Curtis's funeral was on a Saturday and William's workout with the Bulls came the following Tuesday. He performed well, but with so many guaranteed contracts the Bulls said only that they wanted to keep him on the reserve team and promised nothing.
"Curtis was the only one who knew about my comeback," William said. "He met Michael. He told me, 'If you make it, I'm quitting my job and travel where you travel.' "
The man police charged spent 2 1/2 years in jail, but circumstantial evidence led to an acquittal.
Gates played at Marquette and graduated with a communications degree. He scored well on the LSAT exam, before deciding he did not want to go to law school. He lost his counseling job and was unemployed for much of 2002.
"I was installing bathrooms, doing odd jobs," he said. "It got so bad at one point I was trying to go to grocery stores and, like, 'I'll bag.' "

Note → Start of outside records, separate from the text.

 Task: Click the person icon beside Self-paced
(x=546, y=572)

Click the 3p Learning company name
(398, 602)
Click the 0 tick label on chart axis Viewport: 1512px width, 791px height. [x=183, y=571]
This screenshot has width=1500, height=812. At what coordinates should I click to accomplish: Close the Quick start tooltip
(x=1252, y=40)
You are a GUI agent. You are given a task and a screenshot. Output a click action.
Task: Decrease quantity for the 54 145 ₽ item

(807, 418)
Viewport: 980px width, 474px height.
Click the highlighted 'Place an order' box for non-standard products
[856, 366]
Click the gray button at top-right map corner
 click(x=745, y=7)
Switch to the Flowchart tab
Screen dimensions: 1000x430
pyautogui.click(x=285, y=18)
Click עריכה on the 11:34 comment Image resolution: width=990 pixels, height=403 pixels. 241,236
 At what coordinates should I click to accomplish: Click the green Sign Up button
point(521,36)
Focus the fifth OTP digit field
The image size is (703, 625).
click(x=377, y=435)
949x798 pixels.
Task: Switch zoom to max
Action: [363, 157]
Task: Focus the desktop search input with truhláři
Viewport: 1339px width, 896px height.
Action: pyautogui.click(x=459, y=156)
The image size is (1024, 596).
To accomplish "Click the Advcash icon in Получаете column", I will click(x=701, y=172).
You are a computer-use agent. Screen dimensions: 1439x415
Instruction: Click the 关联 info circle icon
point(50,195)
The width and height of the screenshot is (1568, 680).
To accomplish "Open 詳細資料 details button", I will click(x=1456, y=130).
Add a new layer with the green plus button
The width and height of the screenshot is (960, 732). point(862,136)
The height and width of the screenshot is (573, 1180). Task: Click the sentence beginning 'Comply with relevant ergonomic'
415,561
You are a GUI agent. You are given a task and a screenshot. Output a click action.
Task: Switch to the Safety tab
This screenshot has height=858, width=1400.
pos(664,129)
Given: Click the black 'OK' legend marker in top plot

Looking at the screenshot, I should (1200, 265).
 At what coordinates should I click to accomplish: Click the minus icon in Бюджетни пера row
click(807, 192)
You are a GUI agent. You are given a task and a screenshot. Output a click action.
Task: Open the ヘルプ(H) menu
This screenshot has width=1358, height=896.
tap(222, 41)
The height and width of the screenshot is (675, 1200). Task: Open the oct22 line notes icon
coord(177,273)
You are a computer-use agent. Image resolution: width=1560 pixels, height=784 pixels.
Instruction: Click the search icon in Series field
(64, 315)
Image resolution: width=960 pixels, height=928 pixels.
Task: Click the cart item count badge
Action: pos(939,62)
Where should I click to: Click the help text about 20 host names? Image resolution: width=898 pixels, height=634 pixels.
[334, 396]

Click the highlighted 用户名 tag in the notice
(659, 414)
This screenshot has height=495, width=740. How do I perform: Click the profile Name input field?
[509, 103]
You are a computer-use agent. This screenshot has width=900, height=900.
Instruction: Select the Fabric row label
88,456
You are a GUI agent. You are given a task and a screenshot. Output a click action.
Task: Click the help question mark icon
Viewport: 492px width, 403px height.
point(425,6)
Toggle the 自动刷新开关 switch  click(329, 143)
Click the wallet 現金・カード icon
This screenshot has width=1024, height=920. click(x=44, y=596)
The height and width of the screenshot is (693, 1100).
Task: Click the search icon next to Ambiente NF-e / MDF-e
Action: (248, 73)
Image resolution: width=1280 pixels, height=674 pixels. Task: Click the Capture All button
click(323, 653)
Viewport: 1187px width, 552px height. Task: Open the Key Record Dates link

He went back to the ministry, and between the Kids' Club and his own parish, Gates now pulls in about $40,000 a year -- "Or $30,000 less than what you're supposed to for a family of six," he said, half-smiling.
Will Jr., now 9, wants to see the entire movie, but for now Gates has only shown him the first two years of his high school career, before the knee injury and disenchantment creeps in.
"I'll show him the rest when he gets into high school," he said. "Psychologically, he has this image of his dad being successful right now. If he sees the adversity now, I think that could play heavy in his perception of himself. Any time stuff start going wrong, he could think, 'Well, it's supposed to be this way.' It happened to my dad. When he starts facing a little adversity, then I can work that in, to show him that I faced it, too."
"Hoop Dreams" still brings them celebrity. An intrepid student doing a term paper on the movie -- Northeastern University actually had a "Hoop Dreams" class as part of its curriculum -- got Arthur on the phone a few weeks ago and nearly fainted. "I said, 'Dude, calm down. I'll help you out,' " Agee said. He got an A-plus.
Last week, William spoke at St. Joseph's summer basketball camp -- just like Isiah Thomas did when he and Arthur attended. One of the campers this year was Will Jr.
At the Kids' Club in Cabrini Green, Gates arrived for work recently in a steam-pressed cocoa dress shirt and matching slacks, burgundy shoes and a ring of jingling keys, larger than a high school janitor's, on his waistband. He is still the responsible kid who gave $50 of his paycheck to his family in the movie.